一悔大師歎了口氣,說道:“那個人就是我。。。。。”
眾人大吃一驚,這時無惡大師卻問道:“那師兄你為何要遁入空門呢?!”
一悔大師笑了笑,看了看穆空,卻沒有說話,轉身離開了。
穆空怔怔地看著一悔大師的背影,一種奇怪的感覺頓時湧上心頭,難以言表。
這時穆延德說道:“好了,我們趕緊回去吧。”
說罷,眾人便回到馬車之上,回了玄州城。
回去之後,穆延德便將三年前往事詳細給眾人講了一遍,眾人無不驚駭。玄州昆州之事即已完,天一閣和無相寺等各門各派便都回去了,穆延德也從玄州帶了數百軍馬回漠州去了,此刻大廳之內便隻剩下北逍宮和萬桀門的人。
萬宗見眾人都已離開,便起身道:“既然事情已經完了,那我們也該告辭了。”
龍月卻說道:“兩位請留步。”
萬宗臉上露出一絲疑惑,問道:“怎麼?還有什麼事嗎?”
龍月問道:“有些事情我必須問清楚,還請兩位如實回答。”
萬宗臉上露出一絲怒氣,正要發作,卻是古方從旁邊站了起來,攔住了他。
“有事請講。”,古方說道。
龍月點點頭,然後說道:“三年前之事剛才穆將軍已經講得很清楚,從前我們北逍宮對萬桀門確實有些誤會,還請多多包涵。”
古方笑了笑,說道:“自然。”
龍月接著問道:“但我想知道兩位一身《青元異經》武學從何而來?”
這時古方的臉色也變了,猶豫不決,但他還是說道:“是我門主所傳。”
龍月又問道:“不知貴門主是?”
古方停頓了一下,看了看萬宗,隨後說道:“這一點恕在下無可奉告。”
龍月也不強求,然後說道:“那算了,不過我想兩位都是趙國人吧。”
萬宗和古方點點頭。
龍月說道:“既然身為趙人,那麼趙國當前的形勢相比兩位也都清楚。”
兩人說道:“不錯。”
龍月站了起來,走到兩人麵前,說道:“那就好,兩位可以走了,此次還要多謝兩位出手相救。”
萬宗和古方兩人頓時楞了一下,仿佛有什麼話要說,但終究沒有開口,結伴離開了。
龍月歎了口氣,坐回座上。旁邊穆空走了過來,問道:“龍月長老,剛才爹不是說了三年前那件事和萬桀門並無關係,你怎麼還?”
龍月答道:“我看未必,萬桀門之內必然隱藏著更大的秘密。

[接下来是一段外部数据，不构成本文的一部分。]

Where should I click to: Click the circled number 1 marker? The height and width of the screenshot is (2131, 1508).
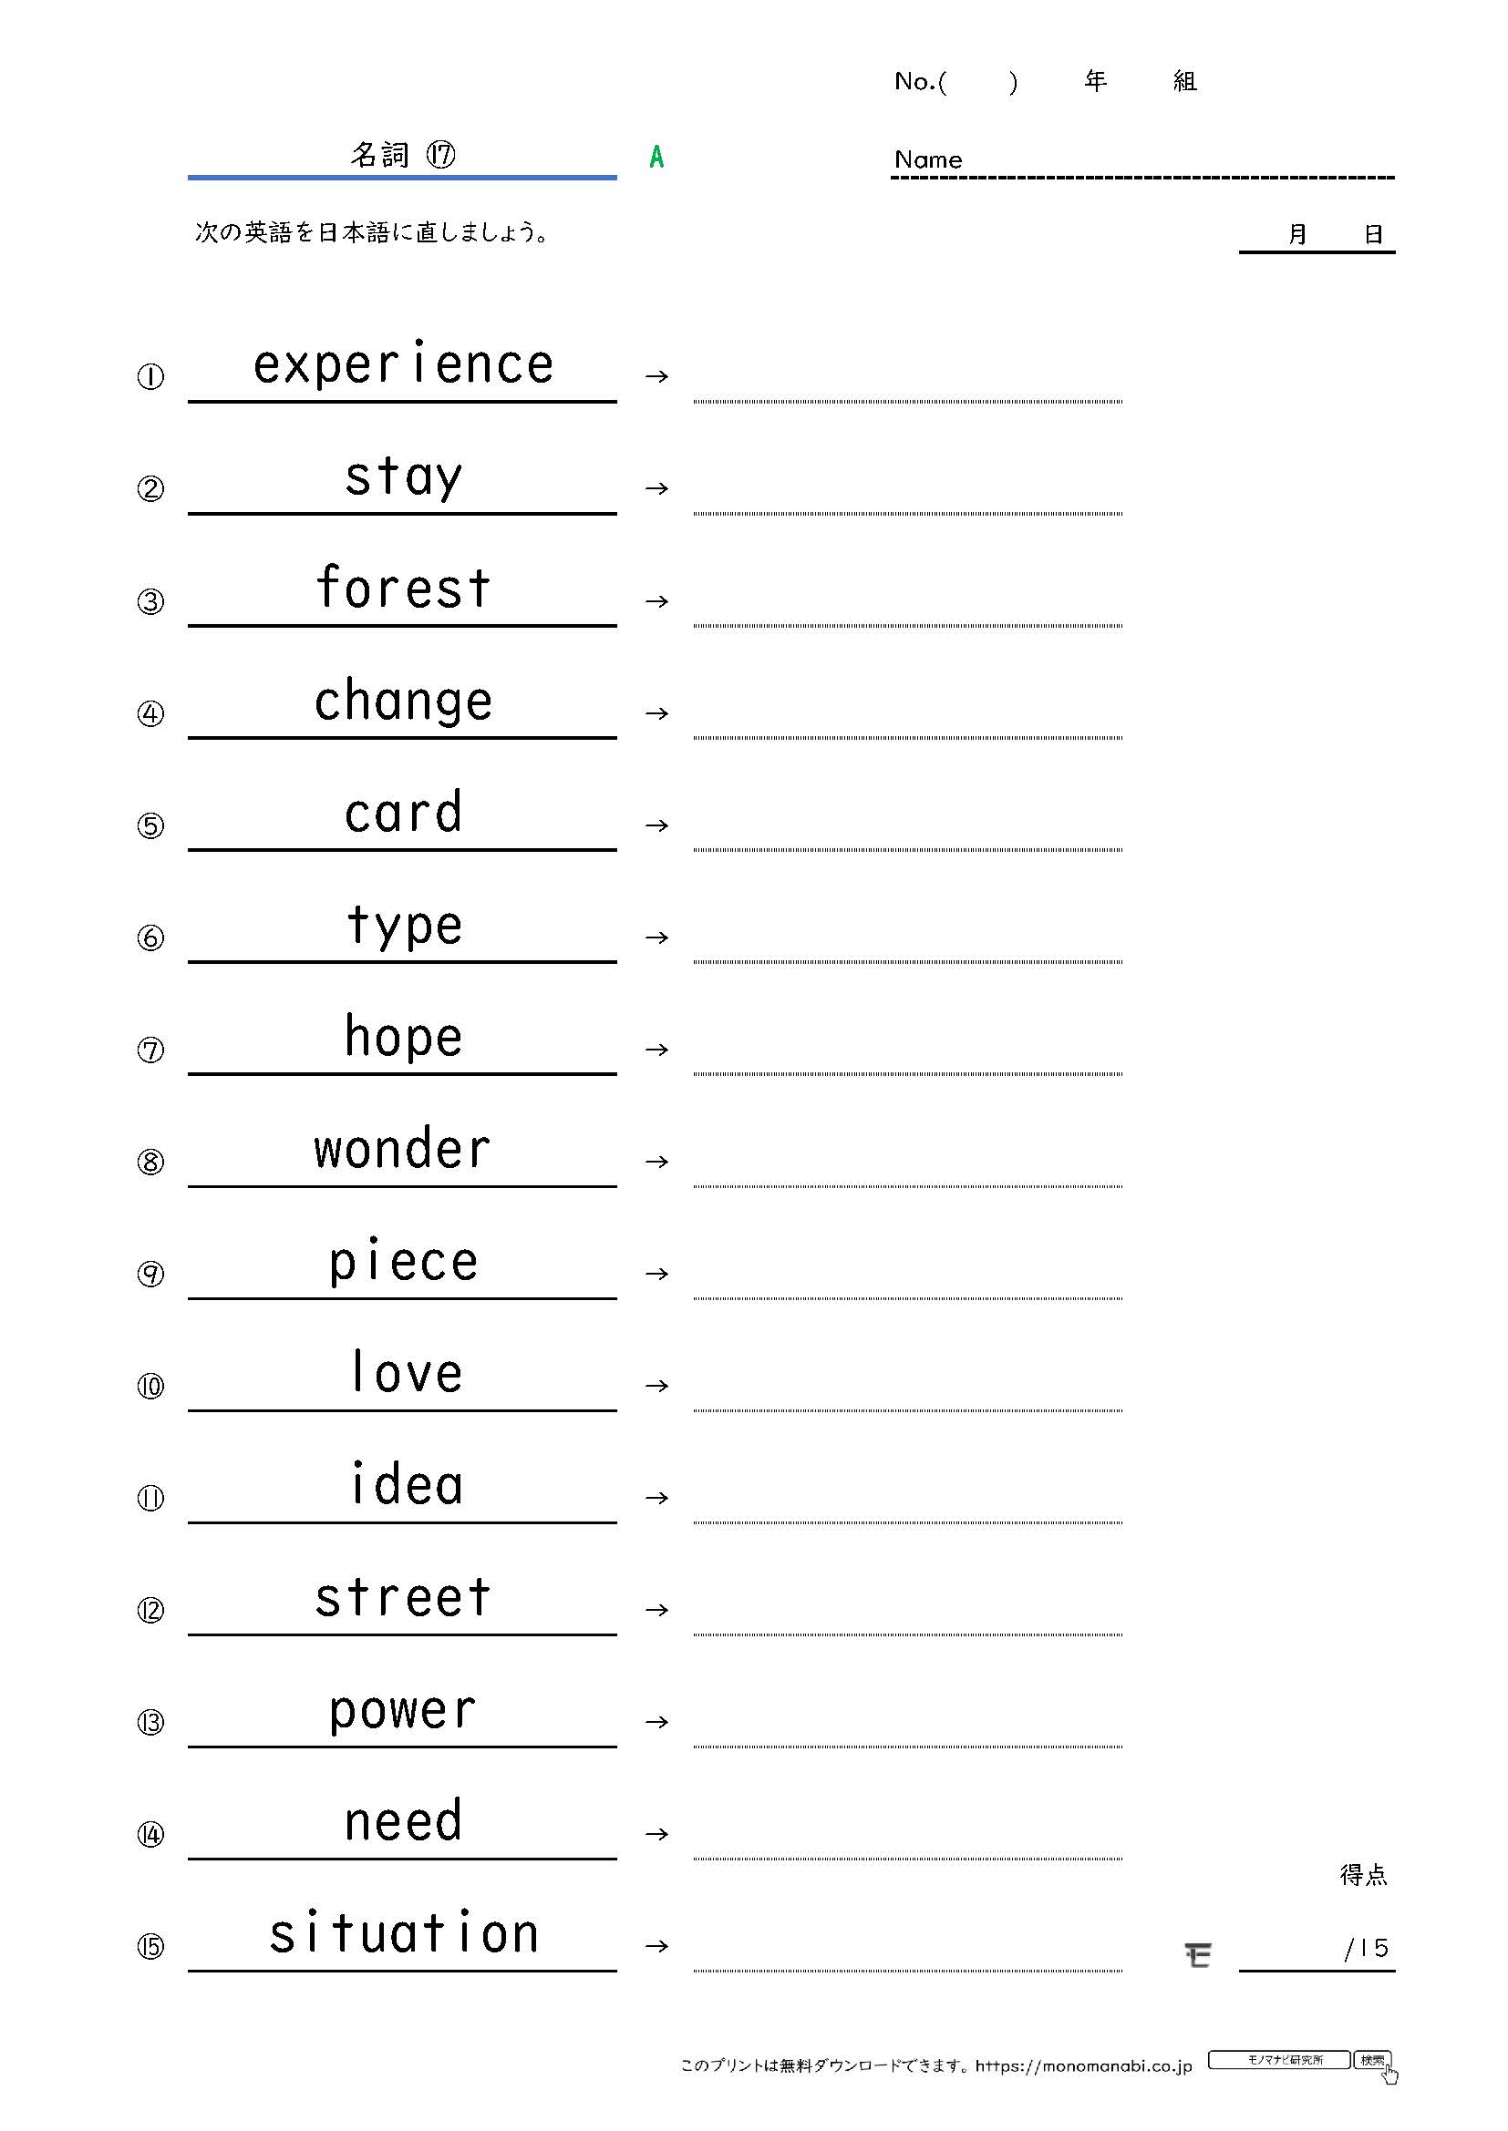click(x=150, y=376)
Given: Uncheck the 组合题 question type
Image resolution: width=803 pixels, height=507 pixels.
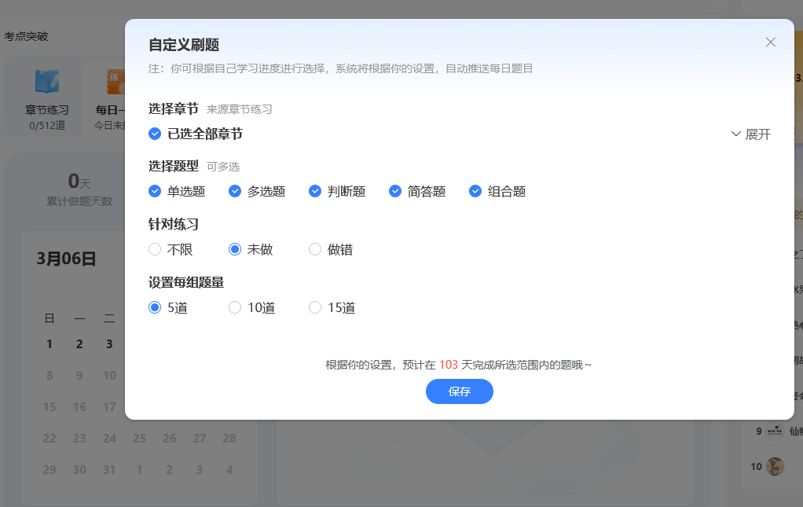Looking at the screenshot, I should point(475,191).
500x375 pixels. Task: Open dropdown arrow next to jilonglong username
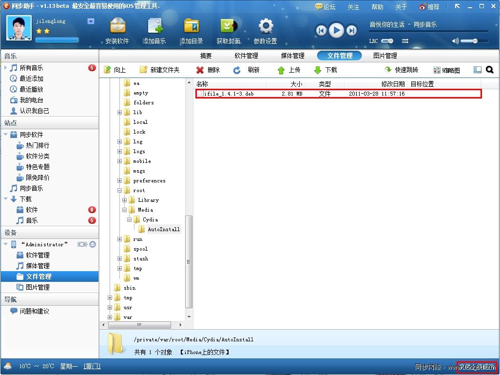point(91,21)
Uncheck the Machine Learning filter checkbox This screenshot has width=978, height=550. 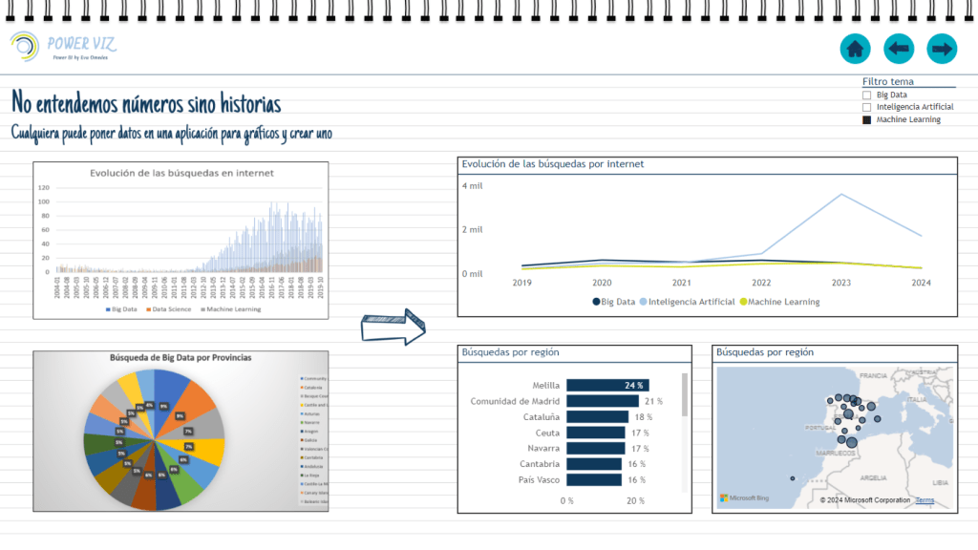867,120
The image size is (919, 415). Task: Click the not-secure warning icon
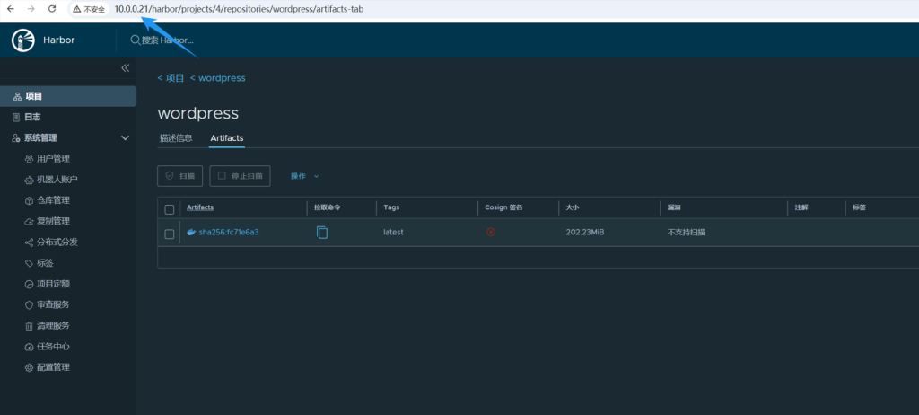pos(78,9)
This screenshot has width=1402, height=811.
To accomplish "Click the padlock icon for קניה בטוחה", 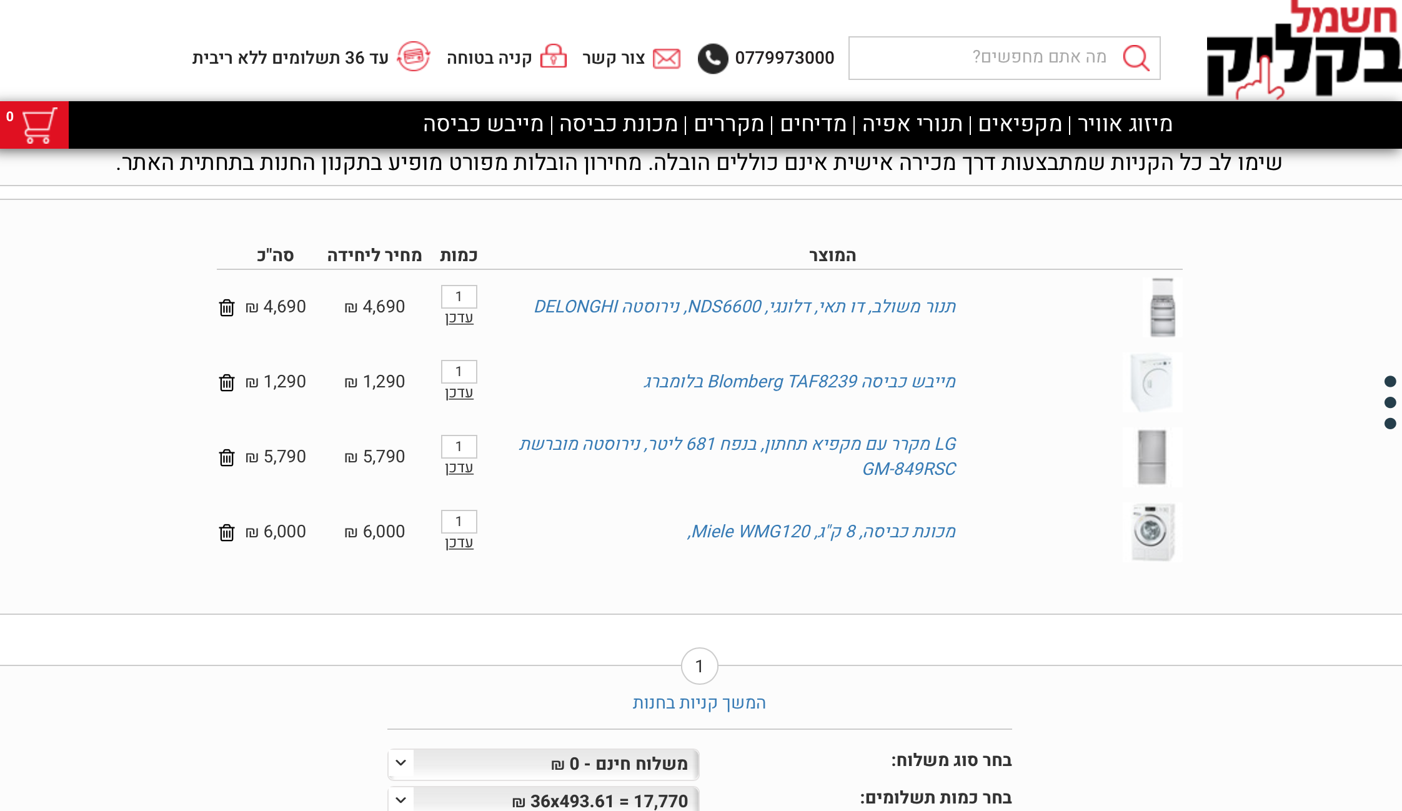I will point(555,57).
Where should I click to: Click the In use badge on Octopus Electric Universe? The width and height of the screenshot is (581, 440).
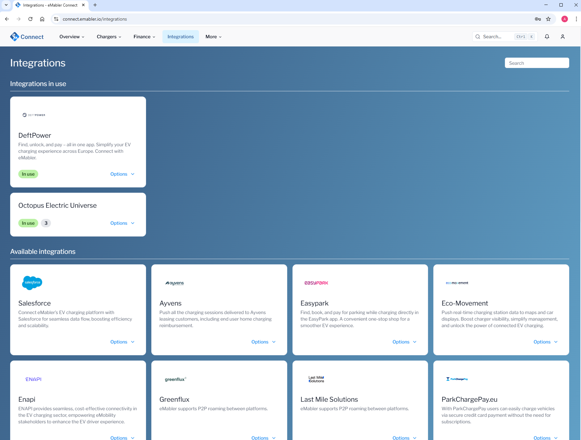click(x=28, y=223)
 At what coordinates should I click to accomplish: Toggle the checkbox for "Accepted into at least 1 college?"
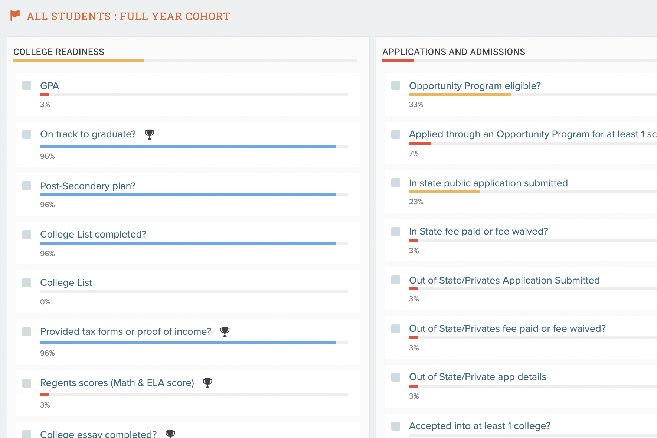[395, 426]
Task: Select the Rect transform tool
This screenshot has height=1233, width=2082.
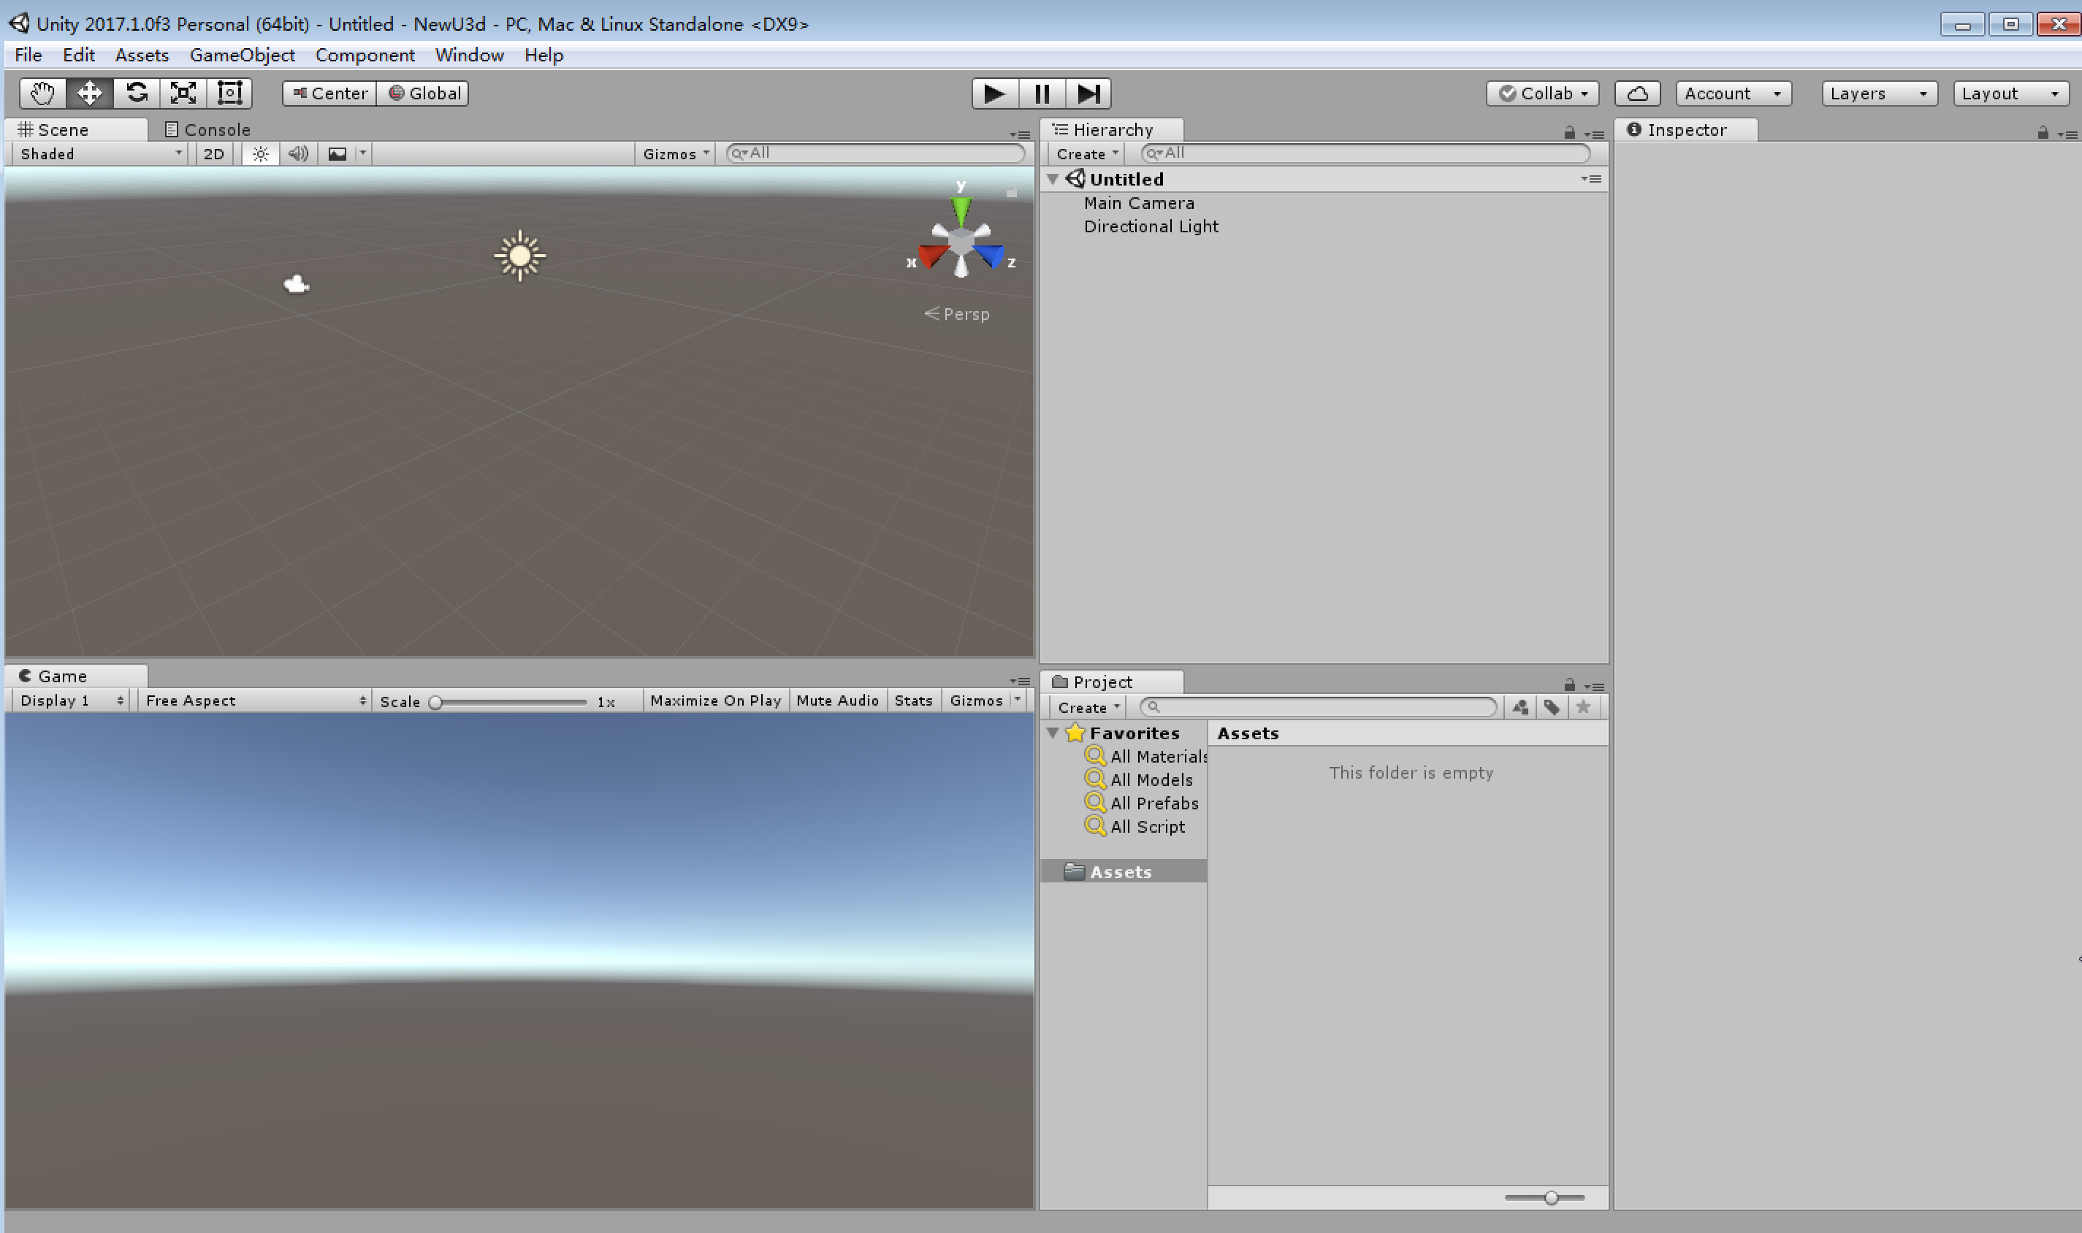Action: tap(229, 93)
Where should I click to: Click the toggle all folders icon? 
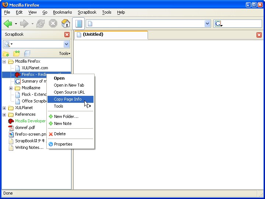coord(17,54)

”
穆空不語。
就在這時,天癸突然走了進來,手上拿著一封書信,對龍月說道:“師叔,這裏有師傅的一封飛鴿傳書。”
龍月趕忙拿來,細細看過之後,麵色一變,對眾人說道:“不好,看來我們的趕快回去了。”
眾人大驚,問道:“出什麼事了?”
龍月說道:“血陽真人帶門下弟子上山去了。”
眾人臉色大變。
龍月對眾人說道:“好了,我們趕緊收拾東西回山。”
之後,龍月等人便趕緊收拾行李,隨後快馬加鞭向北逍宮趕去,終於在兩日之後趕了回來,這時正巧趕上兩方人馬正在北逍宮大殿之前對峙,於是趕緊走了過去。
場中,一邊站著以雲逸逍為首的北逍宮眾人,身後孫仁常,齊顏也都在場。另一邊,血陽真人一身黑色道袍,手中一柄拂塵。在他身後,一字排開站著九個穿著奇異的弟子,更奇怪的是他們每人臉上都帶著一個麵具。
雙方沉默了很久,最終還是雲逸逍發話了,對血陽真人說道:“你來這裏為何?”
血陽冷冷笑了一聲,對雲逸逍說道:“來拿回屬於我的東西。”
雲逸逍說道:“你這叛徒,居然還有臉說出這樣的話,當年一戰,果真不該留你性命!”
血陽大笑,說道:“哼,當年你趁虛而入,還有臉說出這樣的話!”
這時,孫仁常開口說道:“當年你違背門規,師傅繞你不死,已經是寬容至極了,你今天居然還敢在此放肆!”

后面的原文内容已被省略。